Chi ha camminato con Grazia lungo questi territori accidentati – in queste ore di sgomento e incredulità , precipitate in un grande lutto collettivo – la trattiene in vita attraverso vividi ricordi. Scorrendoli, rivelano una cifra comune: una profonda e autentica gratitudine verso quella che è stata «un’amica, una maestra, una guida, una compagna di lotte». Ho avuto anch’io il privilegio intellettuale di conoscere Grazia attraverso uno dei miei fratelli maggiori, Franco Corleone: tra le tante altre cose, anche di questa gli sono debitore. «Liberale perché ho studiato, radicale perché ho capito», il mio percorso – se posso dire – è più simile a quello di Franco che a quello di Grazia. Per di più appartengo a una leva diversa dalla loro. Condizioni, entrambe, che – in politica, ma non solo – preludono a relazioni asimmetriche e competitive. E invece, in tutte le battaglie di scopo in cui sono stato coinvolto da La Società della Ragione, anch’io ho felicemente sperimentato la capacità che aveva Grazia di creare ponti, anche generazionali. E ho potuto così avvalermi generosamente delle sue analisi, capaci di approdi inattesi.

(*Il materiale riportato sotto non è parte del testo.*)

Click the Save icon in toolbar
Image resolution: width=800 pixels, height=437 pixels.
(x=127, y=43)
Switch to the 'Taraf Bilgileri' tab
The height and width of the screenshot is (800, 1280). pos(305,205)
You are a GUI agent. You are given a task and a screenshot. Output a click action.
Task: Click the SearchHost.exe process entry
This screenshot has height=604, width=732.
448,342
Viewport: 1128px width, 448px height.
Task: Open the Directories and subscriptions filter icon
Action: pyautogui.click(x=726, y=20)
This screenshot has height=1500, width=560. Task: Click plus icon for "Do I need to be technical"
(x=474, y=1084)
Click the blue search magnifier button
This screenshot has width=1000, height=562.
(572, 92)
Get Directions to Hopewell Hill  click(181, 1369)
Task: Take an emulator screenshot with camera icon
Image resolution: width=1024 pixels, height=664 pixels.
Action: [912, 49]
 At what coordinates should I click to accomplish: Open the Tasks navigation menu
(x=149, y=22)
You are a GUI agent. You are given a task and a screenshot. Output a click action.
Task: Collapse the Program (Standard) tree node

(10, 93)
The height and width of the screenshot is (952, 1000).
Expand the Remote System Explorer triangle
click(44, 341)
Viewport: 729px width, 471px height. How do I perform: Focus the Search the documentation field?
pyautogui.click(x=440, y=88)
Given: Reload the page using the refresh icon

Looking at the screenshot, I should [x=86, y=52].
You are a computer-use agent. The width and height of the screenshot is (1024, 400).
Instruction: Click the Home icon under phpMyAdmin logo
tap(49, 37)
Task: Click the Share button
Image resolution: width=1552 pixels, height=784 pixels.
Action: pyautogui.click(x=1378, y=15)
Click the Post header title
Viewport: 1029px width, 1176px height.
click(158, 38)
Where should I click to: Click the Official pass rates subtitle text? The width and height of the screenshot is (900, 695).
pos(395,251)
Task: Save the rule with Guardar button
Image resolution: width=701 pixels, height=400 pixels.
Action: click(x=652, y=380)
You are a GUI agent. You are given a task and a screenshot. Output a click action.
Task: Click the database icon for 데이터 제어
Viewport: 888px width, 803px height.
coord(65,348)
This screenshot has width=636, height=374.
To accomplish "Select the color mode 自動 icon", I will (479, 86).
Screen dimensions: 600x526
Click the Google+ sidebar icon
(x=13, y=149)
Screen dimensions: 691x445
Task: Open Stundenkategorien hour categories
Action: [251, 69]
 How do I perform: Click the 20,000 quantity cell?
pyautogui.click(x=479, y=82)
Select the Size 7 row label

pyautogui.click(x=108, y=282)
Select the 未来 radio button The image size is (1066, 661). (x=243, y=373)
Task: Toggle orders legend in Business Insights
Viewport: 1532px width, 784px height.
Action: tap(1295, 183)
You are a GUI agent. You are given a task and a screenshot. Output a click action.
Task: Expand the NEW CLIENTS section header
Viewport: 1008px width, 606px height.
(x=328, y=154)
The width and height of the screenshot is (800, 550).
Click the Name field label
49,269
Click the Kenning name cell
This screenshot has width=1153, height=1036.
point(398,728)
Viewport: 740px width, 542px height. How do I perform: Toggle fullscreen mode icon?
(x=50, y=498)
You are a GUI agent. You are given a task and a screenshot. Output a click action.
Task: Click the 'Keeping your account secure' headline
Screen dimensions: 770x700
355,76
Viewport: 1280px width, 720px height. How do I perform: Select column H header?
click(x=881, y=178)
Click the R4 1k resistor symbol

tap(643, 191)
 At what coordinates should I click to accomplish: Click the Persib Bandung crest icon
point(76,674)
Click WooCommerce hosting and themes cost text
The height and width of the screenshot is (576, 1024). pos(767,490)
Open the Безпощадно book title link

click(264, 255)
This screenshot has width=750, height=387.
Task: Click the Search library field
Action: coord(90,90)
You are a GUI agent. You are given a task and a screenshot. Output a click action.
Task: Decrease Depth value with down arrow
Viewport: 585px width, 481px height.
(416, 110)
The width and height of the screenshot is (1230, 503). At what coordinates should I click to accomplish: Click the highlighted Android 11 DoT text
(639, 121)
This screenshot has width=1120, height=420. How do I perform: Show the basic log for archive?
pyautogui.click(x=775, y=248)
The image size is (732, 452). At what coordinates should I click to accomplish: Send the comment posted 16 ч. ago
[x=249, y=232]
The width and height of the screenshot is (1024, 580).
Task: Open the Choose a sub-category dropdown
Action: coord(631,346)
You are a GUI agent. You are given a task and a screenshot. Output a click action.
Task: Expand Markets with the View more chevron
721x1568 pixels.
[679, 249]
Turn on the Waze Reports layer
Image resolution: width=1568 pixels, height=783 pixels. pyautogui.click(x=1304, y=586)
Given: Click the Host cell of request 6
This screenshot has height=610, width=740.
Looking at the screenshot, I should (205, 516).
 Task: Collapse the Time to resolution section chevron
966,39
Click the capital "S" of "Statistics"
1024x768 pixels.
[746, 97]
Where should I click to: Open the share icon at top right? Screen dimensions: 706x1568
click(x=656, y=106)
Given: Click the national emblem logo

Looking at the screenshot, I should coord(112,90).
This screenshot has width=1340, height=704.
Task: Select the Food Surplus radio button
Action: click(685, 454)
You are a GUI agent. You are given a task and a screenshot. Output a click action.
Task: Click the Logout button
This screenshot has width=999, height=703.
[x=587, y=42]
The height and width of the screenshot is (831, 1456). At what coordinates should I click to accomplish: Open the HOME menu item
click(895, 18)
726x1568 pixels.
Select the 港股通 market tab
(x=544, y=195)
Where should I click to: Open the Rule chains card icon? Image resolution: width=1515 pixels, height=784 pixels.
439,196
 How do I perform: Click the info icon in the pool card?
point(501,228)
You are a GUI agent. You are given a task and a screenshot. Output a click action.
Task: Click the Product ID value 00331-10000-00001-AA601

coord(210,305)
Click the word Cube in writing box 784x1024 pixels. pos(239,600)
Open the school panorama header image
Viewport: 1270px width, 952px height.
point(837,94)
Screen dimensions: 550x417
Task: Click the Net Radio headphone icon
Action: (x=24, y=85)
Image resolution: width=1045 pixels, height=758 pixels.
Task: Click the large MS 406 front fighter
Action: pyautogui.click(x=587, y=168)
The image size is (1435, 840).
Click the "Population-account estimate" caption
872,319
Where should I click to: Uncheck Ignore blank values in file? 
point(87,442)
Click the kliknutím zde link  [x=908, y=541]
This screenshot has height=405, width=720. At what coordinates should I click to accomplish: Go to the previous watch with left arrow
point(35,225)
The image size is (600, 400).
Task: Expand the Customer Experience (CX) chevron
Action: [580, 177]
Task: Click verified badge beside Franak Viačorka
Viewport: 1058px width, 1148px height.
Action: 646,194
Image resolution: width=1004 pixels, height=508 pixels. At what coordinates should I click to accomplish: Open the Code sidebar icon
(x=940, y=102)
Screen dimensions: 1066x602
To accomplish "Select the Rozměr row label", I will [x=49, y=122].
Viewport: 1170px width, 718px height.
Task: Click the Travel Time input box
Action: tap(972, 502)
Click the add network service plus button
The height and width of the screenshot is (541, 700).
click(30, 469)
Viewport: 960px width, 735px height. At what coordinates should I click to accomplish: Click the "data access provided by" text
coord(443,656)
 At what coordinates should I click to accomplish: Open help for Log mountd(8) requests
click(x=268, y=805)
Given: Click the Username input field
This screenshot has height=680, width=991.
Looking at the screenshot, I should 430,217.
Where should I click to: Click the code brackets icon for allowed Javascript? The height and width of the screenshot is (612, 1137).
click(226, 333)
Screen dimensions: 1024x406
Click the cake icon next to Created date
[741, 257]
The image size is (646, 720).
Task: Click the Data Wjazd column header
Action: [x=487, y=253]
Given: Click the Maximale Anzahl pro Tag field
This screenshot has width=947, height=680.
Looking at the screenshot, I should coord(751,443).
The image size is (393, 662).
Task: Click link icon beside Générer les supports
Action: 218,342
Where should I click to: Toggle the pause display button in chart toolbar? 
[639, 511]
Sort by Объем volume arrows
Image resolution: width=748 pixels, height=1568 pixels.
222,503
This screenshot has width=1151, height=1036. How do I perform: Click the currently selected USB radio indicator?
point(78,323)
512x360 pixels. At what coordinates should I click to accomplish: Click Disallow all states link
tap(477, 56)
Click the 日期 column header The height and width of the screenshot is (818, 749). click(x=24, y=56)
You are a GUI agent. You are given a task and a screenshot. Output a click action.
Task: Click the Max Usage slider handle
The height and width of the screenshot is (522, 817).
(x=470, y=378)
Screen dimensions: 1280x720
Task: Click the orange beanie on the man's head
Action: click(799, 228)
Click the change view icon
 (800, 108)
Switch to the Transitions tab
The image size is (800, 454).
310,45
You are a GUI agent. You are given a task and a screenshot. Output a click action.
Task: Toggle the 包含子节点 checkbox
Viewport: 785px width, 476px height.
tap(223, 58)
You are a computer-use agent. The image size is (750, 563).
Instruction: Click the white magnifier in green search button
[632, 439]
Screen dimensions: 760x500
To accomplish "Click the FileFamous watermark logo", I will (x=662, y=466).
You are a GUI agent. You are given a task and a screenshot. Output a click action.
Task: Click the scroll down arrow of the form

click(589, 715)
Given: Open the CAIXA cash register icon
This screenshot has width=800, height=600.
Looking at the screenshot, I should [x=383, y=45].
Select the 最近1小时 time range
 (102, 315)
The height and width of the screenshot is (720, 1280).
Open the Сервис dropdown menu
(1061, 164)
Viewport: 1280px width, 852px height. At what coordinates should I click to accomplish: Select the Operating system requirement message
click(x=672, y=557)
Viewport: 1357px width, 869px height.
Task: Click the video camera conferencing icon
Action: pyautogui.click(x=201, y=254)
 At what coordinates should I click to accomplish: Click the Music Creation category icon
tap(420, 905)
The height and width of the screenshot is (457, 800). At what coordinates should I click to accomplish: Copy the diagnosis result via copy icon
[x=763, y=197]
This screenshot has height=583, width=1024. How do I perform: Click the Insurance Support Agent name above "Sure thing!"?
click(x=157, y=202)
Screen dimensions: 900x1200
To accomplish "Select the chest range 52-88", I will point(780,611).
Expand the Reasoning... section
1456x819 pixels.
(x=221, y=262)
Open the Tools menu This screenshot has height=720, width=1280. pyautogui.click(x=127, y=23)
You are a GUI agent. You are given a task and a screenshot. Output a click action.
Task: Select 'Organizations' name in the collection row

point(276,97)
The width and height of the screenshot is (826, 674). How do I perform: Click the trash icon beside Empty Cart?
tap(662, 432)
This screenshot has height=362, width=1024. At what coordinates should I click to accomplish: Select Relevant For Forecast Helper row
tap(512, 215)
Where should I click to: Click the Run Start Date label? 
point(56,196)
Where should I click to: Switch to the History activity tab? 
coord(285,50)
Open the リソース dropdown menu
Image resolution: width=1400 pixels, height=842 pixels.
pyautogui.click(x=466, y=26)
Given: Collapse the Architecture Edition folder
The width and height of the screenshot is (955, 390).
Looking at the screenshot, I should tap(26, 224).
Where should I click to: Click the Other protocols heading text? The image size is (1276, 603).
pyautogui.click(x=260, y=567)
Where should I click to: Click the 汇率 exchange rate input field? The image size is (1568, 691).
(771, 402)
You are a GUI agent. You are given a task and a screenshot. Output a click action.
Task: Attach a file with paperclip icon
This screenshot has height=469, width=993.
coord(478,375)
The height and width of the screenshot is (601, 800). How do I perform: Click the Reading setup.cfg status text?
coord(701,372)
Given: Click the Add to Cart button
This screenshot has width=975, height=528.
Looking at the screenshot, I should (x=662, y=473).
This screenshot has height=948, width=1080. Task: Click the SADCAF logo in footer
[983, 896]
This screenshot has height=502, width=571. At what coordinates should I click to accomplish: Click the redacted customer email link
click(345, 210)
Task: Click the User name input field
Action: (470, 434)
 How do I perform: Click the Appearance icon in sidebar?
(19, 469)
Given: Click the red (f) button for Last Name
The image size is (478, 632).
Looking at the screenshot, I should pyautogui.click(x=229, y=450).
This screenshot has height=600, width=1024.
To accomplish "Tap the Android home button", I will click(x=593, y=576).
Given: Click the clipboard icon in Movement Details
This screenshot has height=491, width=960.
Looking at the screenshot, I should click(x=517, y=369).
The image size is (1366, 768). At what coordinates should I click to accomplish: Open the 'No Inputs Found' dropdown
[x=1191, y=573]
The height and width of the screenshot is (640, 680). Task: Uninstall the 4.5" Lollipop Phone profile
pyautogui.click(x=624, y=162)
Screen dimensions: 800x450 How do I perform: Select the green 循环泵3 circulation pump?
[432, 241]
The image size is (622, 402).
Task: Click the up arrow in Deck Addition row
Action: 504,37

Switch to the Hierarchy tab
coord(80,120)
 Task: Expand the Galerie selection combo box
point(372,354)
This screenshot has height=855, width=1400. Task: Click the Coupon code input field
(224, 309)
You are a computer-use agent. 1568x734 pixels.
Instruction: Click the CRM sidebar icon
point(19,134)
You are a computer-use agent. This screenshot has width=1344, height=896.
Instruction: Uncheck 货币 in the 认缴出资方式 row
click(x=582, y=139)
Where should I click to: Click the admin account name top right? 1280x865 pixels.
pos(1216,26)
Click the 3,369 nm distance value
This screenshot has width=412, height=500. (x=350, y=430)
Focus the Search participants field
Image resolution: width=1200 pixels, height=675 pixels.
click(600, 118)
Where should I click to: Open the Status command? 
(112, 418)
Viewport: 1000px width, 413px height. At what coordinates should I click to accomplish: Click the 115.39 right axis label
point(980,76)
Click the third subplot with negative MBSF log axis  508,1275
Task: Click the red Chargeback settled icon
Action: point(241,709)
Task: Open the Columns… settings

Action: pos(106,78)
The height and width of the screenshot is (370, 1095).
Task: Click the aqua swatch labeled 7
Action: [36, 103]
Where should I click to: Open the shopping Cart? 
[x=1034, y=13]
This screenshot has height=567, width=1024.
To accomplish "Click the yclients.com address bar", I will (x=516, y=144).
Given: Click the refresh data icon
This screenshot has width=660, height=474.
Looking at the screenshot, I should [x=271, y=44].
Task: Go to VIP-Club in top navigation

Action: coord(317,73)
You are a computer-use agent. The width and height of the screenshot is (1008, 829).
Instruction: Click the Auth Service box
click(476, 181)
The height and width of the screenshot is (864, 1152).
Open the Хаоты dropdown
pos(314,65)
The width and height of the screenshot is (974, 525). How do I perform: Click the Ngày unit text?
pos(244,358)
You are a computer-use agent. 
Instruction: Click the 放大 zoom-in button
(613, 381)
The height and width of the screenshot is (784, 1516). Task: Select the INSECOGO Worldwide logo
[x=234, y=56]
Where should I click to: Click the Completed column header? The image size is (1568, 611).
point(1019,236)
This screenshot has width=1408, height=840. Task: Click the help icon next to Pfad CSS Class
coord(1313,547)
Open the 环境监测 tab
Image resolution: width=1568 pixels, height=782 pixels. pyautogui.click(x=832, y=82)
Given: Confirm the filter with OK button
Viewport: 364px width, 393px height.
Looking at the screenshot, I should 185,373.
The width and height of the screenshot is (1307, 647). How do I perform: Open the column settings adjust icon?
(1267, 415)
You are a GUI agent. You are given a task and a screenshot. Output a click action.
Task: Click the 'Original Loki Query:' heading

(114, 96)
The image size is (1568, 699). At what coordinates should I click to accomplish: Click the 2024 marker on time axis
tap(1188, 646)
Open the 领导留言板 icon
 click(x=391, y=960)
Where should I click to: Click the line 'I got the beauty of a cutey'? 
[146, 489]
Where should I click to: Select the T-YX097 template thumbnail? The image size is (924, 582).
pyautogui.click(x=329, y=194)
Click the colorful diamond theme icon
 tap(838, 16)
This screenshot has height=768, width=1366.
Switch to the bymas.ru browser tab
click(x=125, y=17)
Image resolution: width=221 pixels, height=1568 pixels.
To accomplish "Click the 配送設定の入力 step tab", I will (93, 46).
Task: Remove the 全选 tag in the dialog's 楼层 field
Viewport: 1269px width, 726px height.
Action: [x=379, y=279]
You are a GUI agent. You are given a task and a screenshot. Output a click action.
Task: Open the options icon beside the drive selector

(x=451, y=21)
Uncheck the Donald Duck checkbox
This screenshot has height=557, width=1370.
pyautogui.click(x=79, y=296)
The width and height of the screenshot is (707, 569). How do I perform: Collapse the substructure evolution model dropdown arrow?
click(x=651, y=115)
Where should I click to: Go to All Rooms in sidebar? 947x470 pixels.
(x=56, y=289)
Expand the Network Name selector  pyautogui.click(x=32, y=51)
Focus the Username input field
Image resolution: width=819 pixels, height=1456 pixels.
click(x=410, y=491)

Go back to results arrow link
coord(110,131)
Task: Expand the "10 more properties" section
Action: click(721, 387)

Ricordo solo il più recente, a mo’ di esemplificazione. Nel riflettere sulla vulnerabilità delle persone, Grazia osservava le cose con uno sguardo laterale. Guardava così anche alla giurisprudenza costituzionale in tema di fine vita (sentt. nn.242/2019, 50/2022, 135/2024) dove prevale un riflesso automatico: proteggere le persone malate da scelte individuali ritenute contrarie al loro bene e guidarle nel loro stesso interesse, anche al prezzo di limitarne l’autonoma volontà . In questa forma di paternalismo giuridico, Grazia ha avuto l’acutezza di segnalare un’eterogenei dei fini, che sfugge colpevolmente ai giudici costituzionali. Limitare o negare l’autonomia del soggetto perché fragile – scriveva su l’Unità del 6 luglio 2024 – si traduce in un’«inaccettabile sofferenza aggiuntiva per il paziente» che «al dolore del corpo, al dolore psicologico, alla difficoltà di elaborare la morte» vede aggiungersi anche «una diminuzione di sé, una minore considerazione e uno scarso rispetto della propria autonomia di scelta (che rimane spesso come unica capacità residua in un corpo afflitto)». Rigorosi. Affilati. Spiazzanti. Di questo materiale erano fatti i pensieri di Grazia.
Nella giornata odierna, dalle ore 10.00 alle ore 18.00, sarà possibile portarle un ultimo saluto alla camera ardente allestita in suo onore, alla Sala Caduti di Nassiriya del Senato (Piazza Madama, 2). Sarà un congedo alla presenza di tante e di tanti, come Grazia merita per quanto ha saputo pensare, scrivere, insegnare, incarnare.